====== Given entries ======
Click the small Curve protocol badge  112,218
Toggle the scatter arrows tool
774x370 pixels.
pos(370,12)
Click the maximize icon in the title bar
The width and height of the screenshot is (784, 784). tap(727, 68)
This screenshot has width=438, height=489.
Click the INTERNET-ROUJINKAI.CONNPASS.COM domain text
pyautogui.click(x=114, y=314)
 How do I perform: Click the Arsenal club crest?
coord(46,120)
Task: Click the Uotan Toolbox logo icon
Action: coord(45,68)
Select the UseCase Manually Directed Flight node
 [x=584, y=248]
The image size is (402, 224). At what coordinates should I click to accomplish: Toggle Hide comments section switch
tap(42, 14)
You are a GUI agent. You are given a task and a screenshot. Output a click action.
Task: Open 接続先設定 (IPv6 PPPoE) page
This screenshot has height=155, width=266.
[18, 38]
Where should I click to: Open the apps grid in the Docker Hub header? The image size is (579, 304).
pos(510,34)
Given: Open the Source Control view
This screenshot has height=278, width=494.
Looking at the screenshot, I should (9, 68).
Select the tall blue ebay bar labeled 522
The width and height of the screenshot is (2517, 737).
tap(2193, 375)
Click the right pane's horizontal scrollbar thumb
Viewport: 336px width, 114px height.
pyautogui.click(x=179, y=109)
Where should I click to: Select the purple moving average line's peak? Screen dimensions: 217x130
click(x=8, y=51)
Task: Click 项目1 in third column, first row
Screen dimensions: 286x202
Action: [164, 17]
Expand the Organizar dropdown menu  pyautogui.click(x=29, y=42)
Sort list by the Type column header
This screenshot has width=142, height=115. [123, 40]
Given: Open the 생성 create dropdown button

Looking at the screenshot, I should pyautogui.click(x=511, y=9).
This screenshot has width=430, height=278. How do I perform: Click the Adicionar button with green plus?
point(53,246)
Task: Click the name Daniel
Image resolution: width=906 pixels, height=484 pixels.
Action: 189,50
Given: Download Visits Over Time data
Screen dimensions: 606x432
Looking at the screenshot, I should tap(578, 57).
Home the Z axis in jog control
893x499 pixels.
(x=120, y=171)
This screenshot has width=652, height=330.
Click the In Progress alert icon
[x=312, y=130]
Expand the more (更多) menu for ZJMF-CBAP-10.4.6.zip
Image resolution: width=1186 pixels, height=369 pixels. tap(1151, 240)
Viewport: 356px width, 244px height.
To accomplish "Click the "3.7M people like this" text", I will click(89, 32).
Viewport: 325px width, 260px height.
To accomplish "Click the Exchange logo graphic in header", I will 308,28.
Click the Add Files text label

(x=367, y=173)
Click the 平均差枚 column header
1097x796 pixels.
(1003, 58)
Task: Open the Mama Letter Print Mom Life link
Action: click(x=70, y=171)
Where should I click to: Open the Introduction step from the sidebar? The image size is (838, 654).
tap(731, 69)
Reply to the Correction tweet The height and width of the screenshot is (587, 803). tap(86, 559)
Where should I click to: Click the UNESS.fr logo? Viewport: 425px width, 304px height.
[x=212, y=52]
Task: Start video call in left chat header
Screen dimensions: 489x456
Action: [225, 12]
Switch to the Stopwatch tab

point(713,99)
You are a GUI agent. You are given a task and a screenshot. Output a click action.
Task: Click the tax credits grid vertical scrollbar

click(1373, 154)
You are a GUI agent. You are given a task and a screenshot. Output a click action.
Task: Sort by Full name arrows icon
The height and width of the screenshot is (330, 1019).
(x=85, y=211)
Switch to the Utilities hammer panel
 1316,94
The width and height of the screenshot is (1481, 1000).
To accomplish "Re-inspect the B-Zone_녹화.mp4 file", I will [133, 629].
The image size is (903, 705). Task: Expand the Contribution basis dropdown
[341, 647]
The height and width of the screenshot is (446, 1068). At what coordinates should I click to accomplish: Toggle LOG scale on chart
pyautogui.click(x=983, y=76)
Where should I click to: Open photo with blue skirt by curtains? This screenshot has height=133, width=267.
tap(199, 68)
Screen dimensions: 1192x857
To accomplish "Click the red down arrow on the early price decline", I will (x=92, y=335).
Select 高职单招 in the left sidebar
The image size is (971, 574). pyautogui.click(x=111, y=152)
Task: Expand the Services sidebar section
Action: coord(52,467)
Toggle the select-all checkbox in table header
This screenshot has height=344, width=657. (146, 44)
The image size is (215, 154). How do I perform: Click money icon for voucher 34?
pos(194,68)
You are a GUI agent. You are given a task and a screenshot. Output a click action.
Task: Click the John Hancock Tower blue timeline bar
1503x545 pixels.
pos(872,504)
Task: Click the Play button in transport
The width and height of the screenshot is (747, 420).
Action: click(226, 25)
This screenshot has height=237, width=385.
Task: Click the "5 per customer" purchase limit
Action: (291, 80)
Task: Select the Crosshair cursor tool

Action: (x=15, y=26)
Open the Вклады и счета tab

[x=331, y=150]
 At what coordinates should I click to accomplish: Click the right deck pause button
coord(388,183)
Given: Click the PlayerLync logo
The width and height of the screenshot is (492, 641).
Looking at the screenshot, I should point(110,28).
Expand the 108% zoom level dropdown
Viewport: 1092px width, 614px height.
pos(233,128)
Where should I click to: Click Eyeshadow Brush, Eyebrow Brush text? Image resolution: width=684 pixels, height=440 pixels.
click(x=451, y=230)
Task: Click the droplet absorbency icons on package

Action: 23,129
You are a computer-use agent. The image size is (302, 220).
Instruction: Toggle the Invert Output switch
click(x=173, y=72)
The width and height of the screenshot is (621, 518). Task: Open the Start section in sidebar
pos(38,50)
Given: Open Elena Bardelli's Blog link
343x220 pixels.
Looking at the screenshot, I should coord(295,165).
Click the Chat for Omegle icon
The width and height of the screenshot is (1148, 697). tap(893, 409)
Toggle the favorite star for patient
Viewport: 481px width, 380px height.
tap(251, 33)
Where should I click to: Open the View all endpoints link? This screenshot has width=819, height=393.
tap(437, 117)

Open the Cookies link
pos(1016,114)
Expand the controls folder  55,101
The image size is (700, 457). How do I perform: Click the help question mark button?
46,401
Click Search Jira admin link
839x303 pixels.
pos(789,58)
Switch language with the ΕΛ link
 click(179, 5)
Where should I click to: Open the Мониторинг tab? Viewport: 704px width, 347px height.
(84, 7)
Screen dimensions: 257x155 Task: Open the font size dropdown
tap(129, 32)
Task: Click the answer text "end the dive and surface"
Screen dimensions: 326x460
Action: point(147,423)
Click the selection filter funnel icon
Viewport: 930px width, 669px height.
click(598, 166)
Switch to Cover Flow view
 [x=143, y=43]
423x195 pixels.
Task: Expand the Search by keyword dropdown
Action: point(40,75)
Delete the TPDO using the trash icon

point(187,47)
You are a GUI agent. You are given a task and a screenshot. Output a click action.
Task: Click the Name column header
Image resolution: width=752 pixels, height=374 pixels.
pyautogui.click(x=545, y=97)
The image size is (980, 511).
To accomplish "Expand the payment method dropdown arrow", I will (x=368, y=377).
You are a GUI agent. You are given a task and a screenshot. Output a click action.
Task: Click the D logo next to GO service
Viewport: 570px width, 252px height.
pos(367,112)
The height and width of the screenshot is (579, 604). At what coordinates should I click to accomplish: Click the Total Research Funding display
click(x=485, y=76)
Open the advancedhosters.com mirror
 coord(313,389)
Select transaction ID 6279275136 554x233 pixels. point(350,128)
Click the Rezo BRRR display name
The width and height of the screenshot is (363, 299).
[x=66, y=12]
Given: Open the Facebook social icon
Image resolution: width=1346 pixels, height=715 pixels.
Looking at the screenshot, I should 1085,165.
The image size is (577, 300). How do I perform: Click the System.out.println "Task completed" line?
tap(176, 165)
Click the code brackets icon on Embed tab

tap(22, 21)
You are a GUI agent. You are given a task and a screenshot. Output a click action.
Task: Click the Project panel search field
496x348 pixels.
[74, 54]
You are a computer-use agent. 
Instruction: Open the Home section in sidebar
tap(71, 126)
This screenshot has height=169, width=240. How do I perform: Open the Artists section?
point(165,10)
======
(Activity)
Your answer must consist of every line in the listing that contains "computer".

(Solution for this exercise)
You are a computer-use agent. The image size is (302, 220).
You are a computer-use agent. 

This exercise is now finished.